Pidigi S.p.A. has acquired key assets of Munich-based Sympatex Technologies GmbH through an asset deal effective June 1, 2026, following insolvency proceedings overseen by insolvency administrator Axel W Bierbach of Müller-Heydenreich Bierbach & Kollegen.
The Italian, family-owned supplier to the footwear, leather goods and apparel industries will continue Sympatex’s operations under its established brand. The deal includes the retention of 21 jobs and all four apprenticeships at the Unterföhring site near Munich. International locations in France, China and Hong Kong, along with the Korean sales office, are also set to continue.
As part of a wider restructuring, 25 employees at the German site will be made redundant by the end of August, with a reconciliation of interests and social plan agreed. Around 20 employees had already left during the preliminary insolvency phase.
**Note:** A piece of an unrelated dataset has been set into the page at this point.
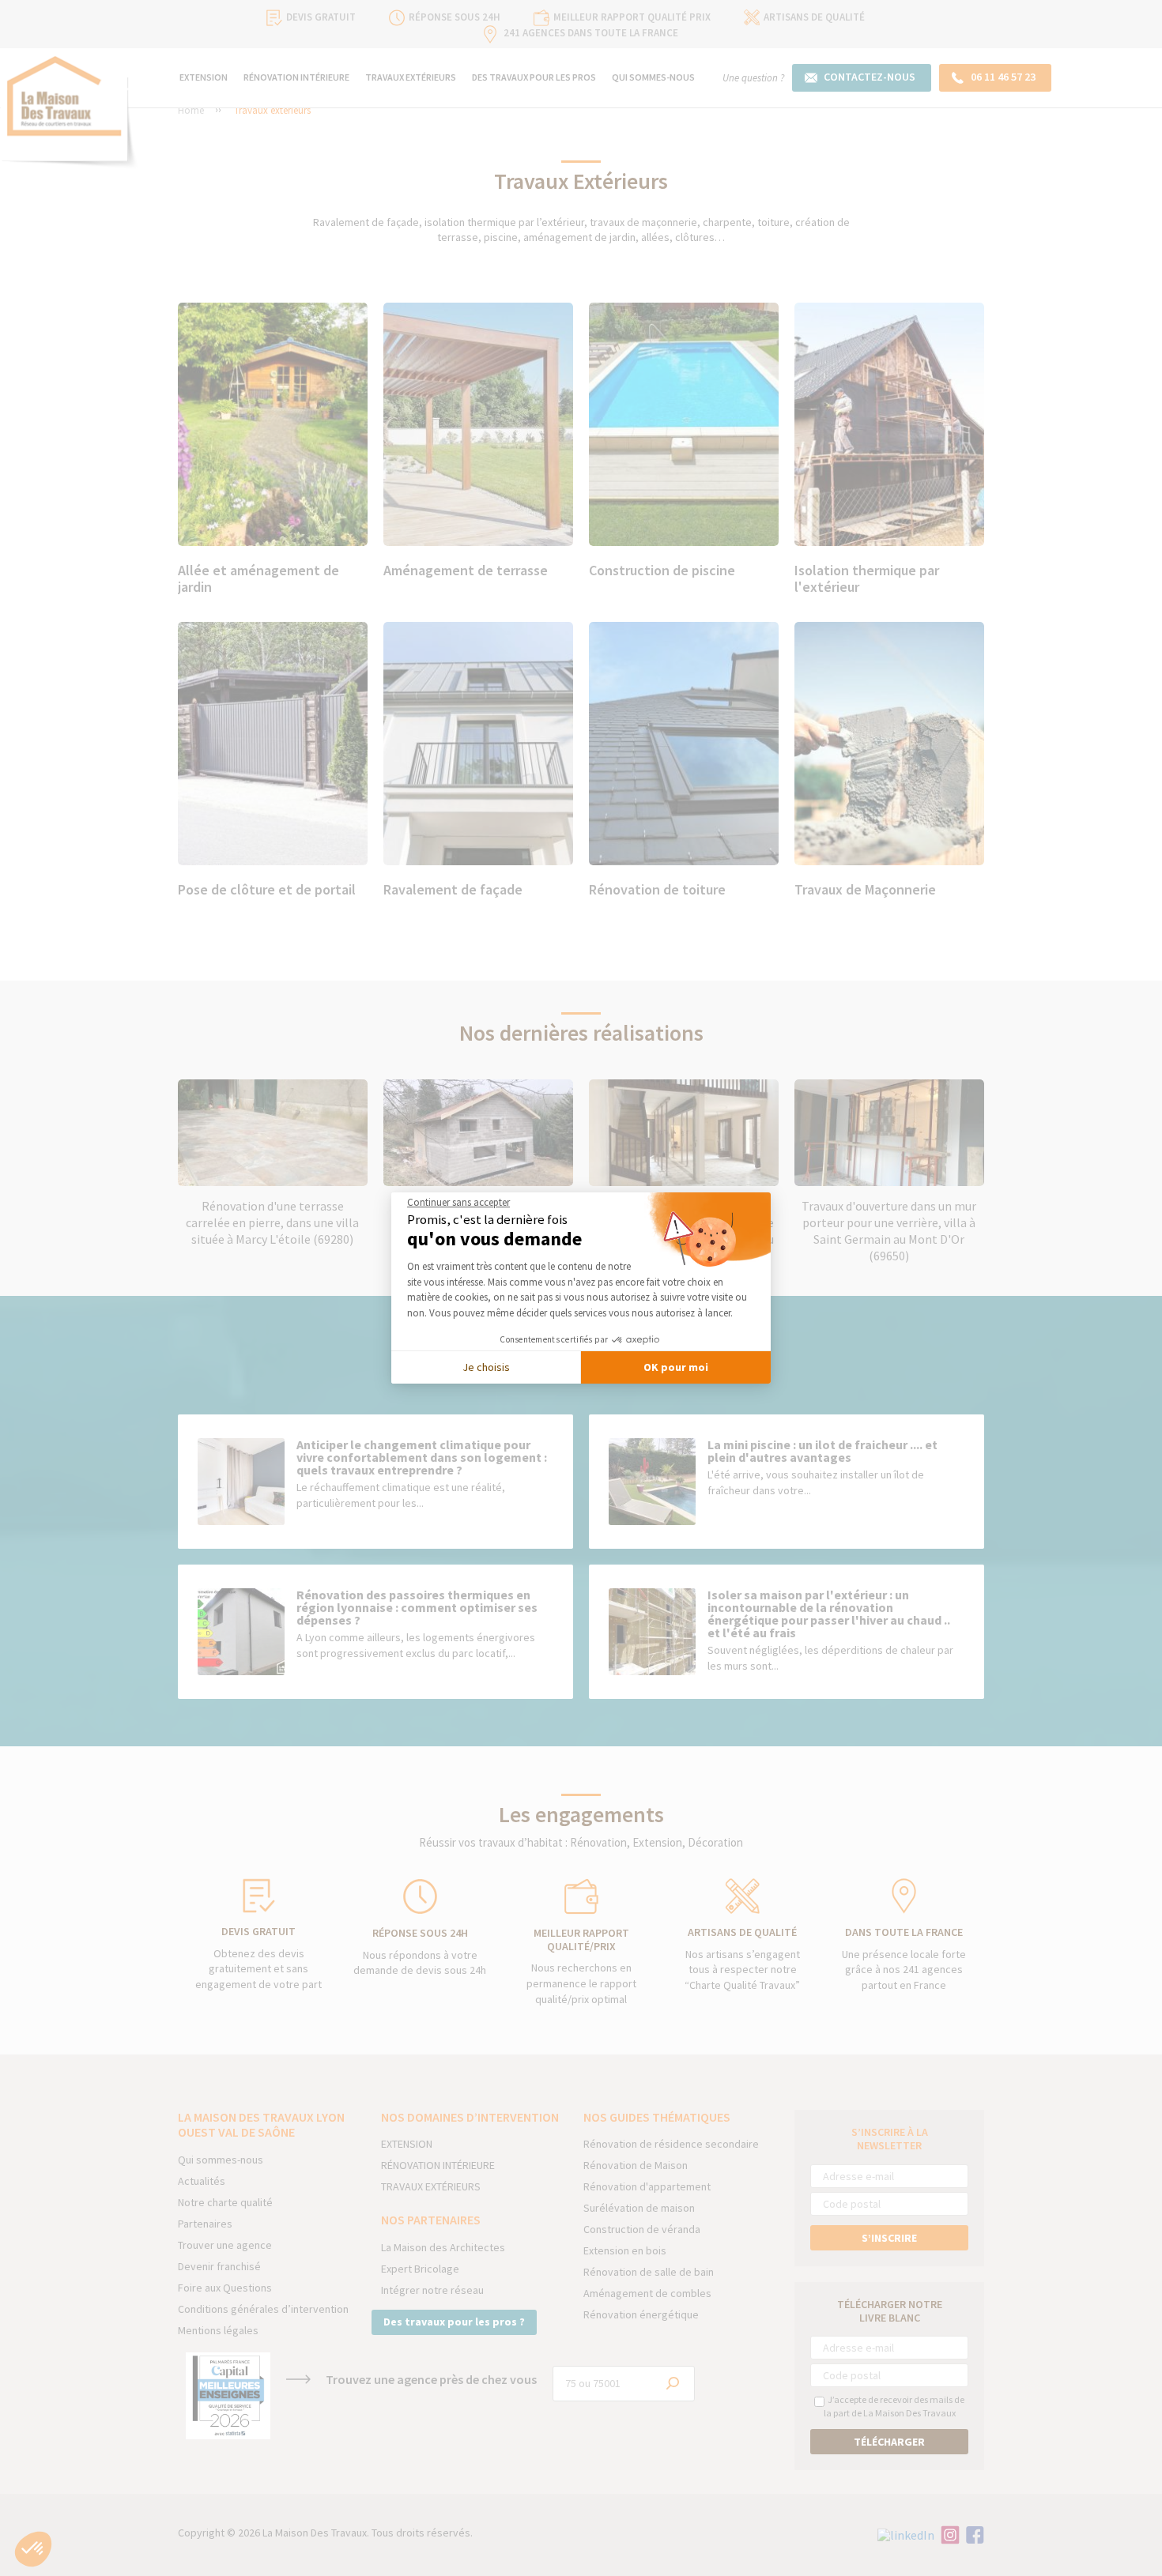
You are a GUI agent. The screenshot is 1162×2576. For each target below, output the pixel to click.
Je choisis (486, 1367)
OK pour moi (675, 1367)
Managing director Kim Scholze will exit the company once the transaction is completed, after steering the business through the insolvency process.
Insolvency administrator Axel W Bierbach said the continuation of the Unterföhring site provides a stable foundation for future operations and praised the commitment of staff and management during the process. He added that securing Pidigi as investor ensures both industry expertise and continuity for Sympatex’s technology and customer base.
Pidigi owner and managing director Dr Giorgio De Gara said the acquisition builds on a long-standing partnership between the two companies. He noted that combining Sympatex’s membrane and laminates technology with Pidigi’s international market reach creates strong operational synergies and supports expansion across performance materials for footwear, workwear and apparel markets.